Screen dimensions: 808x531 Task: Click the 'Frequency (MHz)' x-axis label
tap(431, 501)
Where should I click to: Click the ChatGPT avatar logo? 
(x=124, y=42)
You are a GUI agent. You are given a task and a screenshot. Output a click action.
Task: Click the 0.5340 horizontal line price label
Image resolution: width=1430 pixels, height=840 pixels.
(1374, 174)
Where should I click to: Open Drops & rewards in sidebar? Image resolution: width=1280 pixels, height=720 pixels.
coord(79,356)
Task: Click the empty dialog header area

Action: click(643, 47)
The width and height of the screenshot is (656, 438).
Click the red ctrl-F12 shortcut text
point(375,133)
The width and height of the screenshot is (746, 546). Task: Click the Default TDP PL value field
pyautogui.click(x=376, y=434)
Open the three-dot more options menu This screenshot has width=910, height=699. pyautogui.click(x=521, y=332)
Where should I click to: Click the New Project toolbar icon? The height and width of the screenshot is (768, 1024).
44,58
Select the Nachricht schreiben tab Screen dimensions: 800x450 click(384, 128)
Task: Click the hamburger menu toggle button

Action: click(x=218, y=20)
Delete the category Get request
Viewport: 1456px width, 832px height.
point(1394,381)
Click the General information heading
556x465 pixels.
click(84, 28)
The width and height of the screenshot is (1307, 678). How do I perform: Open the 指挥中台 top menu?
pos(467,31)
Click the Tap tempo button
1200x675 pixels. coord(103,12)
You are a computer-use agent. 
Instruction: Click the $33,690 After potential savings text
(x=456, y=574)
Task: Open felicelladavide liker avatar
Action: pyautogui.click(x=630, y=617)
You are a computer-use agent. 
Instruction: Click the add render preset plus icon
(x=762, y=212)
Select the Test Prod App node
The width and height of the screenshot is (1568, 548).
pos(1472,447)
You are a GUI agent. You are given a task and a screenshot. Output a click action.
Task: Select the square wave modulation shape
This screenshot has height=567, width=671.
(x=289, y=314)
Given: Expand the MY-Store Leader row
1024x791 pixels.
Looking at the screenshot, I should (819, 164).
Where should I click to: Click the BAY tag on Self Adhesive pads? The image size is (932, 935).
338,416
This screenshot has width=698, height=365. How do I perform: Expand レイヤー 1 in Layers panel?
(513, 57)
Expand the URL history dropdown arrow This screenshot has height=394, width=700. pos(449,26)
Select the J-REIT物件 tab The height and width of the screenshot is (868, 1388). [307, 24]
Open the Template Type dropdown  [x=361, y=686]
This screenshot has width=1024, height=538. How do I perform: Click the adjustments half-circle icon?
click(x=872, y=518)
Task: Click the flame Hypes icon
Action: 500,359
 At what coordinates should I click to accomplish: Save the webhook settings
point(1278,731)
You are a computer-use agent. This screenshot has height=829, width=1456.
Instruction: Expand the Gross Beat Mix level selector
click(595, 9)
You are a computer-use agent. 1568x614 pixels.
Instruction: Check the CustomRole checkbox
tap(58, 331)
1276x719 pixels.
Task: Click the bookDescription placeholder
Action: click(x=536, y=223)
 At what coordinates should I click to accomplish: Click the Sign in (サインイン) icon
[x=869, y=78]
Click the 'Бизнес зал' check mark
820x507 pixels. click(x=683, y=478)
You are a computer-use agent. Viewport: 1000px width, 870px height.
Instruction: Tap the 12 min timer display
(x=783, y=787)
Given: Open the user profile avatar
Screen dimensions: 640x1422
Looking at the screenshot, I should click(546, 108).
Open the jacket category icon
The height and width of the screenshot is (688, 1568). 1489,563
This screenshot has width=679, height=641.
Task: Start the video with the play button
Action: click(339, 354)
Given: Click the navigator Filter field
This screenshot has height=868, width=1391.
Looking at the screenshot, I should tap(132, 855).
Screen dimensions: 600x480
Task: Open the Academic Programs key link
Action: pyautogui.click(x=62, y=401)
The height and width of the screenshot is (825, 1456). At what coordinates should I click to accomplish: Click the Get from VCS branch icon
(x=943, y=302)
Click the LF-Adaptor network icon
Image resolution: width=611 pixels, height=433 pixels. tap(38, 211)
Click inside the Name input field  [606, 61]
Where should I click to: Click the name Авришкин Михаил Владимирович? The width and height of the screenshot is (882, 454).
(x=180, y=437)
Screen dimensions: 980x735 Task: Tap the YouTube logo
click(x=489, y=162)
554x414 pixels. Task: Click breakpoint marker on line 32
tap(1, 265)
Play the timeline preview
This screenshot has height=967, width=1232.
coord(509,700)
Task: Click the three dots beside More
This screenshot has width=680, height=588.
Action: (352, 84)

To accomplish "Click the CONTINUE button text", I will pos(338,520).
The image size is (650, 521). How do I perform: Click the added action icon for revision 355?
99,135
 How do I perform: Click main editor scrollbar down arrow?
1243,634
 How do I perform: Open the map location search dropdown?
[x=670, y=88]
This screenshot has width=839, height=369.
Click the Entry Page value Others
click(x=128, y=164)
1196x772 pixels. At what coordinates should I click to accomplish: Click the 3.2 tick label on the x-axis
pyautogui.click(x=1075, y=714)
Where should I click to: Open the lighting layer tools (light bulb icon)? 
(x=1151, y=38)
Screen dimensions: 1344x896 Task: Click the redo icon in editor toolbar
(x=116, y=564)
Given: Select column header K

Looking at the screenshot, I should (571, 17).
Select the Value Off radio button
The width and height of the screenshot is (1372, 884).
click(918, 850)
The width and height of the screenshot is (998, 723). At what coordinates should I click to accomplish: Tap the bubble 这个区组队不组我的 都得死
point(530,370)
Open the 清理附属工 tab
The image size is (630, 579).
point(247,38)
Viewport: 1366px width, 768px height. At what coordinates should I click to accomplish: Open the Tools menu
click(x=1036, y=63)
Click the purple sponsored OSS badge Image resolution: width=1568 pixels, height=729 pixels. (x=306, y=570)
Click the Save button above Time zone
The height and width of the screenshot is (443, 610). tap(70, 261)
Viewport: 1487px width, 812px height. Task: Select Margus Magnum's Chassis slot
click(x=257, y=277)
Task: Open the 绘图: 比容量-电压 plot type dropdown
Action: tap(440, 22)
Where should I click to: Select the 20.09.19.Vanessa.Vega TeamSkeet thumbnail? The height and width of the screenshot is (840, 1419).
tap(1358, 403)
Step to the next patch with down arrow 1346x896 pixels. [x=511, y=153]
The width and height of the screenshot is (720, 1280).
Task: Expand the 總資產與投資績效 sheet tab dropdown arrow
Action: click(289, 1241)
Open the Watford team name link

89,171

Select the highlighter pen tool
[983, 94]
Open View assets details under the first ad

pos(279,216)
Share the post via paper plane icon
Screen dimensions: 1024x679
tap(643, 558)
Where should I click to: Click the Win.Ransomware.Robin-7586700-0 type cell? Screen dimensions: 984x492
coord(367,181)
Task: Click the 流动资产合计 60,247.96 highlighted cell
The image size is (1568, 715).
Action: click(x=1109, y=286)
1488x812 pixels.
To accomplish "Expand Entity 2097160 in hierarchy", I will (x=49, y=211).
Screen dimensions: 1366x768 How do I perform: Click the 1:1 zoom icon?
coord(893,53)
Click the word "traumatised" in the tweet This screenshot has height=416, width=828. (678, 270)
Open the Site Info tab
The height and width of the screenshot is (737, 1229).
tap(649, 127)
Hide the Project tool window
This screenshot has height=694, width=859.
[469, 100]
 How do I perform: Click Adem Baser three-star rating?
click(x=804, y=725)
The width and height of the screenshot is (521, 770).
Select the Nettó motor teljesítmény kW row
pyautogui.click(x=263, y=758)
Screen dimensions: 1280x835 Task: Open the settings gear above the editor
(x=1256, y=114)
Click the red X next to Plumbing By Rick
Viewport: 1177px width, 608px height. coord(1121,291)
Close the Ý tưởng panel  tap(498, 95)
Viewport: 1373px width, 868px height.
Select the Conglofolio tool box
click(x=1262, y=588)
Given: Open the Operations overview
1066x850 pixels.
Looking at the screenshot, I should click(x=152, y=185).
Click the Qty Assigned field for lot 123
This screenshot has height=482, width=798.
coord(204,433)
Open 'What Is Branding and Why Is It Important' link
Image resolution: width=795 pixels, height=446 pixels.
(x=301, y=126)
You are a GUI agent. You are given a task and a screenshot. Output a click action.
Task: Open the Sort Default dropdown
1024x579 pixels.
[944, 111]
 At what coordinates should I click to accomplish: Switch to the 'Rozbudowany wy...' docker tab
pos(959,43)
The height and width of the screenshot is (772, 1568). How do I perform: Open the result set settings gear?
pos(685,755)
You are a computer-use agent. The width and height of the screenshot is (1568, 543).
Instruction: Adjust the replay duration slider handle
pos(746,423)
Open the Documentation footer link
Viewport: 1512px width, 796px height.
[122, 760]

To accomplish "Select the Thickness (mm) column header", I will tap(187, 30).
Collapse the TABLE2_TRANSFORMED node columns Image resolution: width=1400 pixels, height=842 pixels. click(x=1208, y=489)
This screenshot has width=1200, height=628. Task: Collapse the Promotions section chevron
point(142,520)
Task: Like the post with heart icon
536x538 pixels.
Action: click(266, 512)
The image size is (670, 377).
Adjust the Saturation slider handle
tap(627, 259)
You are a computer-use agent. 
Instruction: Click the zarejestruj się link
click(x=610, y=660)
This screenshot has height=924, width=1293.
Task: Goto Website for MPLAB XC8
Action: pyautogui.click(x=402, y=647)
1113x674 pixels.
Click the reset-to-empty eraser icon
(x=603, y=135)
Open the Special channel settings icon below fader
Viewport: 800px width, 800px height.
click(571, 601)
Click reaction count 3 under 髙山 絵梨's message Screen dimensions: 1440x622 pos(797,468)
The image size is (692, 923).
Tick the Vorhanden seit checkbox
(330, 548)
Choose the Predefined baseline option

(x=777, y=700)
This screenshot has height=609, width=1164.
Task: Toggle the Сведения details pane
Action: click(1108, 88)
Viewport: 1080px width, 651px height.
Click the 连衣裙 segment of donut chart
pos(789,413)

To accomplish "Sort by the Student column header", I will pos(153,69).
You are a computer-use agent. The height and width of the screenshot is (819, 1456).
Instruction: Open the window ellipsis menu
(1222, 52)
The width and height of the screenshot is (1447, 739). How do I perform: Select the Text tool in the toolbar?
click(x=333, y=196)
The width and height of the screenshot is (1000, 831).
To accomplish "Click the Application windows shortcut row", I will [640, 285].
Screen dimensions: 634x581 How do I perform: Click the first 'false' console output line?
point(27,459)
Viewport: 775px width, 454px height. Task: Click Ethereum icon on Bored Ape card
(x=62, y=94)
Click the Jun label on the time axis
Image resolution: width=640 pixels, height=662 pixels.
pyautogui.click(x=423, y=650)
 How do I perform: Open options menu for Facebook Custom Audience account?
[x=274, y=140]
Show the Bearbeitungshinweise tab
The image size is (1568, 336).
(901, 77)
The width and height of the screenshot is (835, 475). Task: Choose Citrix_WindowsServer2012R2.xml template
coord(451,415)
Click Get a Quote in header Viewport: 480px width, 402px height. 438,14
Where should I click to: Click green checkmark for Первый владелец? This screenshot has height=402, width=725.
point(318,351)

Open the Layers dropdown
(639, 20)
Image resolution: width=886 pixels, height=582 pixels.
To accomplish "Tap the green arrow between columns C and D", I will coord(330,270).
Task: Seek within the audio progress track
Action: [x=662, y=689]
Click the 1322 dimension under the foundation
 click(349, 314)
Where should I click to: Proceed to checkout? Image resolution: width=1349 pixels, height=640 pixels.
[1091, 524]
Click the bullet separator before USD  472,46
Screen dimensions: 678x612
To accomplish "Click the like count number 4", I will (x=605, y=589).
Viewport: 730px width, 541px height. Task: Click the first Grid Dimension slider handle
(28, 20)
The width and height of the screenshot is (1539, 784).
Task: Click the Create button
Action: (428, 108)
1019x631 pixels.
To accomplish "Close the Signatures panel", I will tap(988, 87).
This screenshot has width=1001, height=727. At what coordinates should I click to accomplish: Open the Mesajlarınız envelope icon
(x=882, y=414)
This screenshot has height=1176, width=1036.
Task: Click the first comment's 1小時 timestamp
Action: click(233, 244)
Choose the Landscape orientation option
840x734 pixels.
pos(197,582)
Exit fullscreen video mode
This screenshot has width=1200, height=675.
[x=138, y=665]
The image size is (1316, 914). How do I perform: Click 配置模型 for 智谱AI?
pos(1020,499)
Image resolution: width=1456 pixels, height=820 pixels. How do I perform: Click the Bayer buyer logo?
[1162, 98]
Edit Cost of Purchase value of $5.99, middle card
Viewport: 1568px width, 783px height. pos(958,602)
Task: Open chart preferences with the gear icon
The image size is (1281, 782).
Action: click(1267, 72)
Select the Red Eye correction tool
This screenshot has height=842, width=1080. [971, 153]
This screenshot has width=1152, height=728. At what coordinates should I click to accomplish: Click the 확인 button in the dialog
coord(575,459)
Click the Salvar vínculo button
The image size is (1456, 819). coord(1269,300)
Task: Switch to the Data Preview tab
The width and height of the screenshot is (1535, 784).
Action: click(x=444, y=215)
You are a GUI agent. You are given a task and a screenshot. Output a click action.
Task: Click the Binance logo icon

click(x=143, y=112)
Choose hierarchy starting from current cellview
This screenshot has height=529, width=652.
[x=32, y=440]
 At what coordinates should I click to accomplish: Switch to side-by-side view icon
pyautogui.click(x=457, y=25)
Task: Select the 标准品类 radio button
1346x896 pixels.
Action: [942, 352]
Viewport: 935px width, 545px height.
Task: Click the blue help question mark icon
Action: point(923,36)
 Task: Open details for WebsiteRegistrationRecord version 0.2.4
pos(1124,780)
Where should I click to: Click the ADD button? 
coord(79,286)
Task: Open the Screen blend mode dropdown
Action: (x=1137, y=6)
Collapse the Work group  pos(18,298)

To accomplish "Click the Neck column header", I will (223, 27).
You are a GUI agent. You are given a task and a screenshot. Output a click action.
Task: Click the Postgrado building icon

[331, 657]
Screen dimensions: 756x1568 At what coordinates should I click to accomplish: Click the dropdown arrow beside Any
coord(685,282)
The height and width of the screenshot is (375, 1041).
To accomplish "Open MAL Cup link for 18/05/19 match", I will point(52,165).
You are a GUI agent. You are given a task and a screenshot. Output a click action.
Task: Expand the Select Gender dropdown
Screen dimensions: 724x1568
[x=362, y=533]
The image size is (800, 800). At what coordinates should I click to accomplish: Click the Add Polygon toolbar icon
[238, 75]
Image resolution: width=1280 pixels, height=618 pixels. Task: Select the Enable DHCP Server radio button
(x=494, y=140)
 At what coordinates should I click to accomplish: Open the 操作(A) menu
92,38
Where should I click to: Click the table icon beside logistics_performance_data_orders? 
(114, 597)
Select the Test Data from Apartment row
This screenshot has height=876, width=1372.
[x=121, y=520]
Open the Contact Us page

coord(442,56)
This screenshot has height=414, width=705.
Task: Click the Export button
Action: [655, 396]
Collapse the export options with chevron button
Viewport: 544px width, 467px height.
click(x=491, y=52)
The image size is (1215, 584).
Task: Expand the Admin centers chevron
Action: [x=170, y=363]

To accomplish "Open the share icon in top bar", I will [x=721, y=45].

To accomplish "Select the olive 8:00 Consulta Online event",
____________
STATED PROBLEM —
Select every line in the rows above that contains the string "Save". Copy each such line in full.

RESULT —
 At what coordinates should I click to accomplish: Save the webhook settings
Click the Save button above Time zone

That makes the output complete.